Task statement
Return each line in the records below that contains the string "pixels".

Provided records
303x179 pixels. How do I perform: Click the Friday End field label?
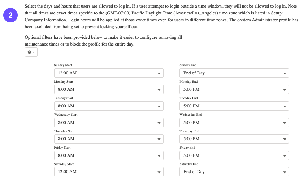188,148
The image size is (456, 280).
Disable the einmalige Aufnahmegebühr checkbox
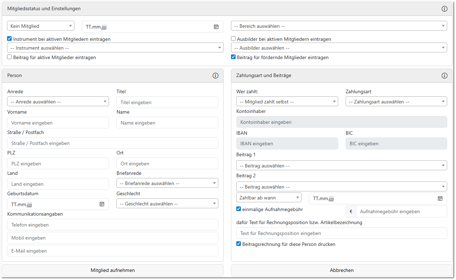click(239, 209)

...

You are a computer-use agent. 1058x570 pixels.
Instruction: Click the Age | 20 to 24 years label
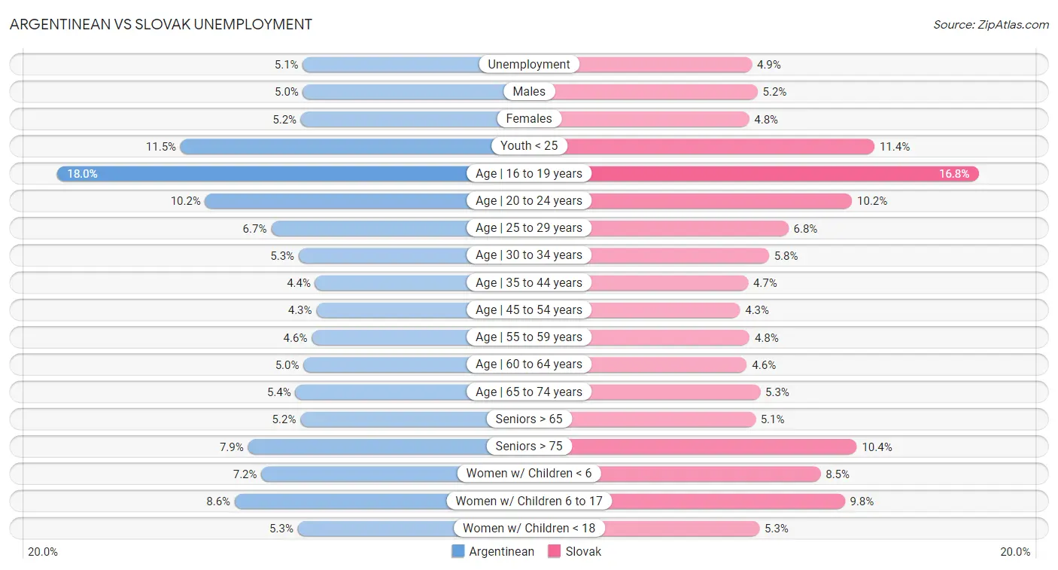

Output
303x179 pixels. How do I perform: Click the Friday End field label?
You are a computer-use agent. 1058x570 pixels.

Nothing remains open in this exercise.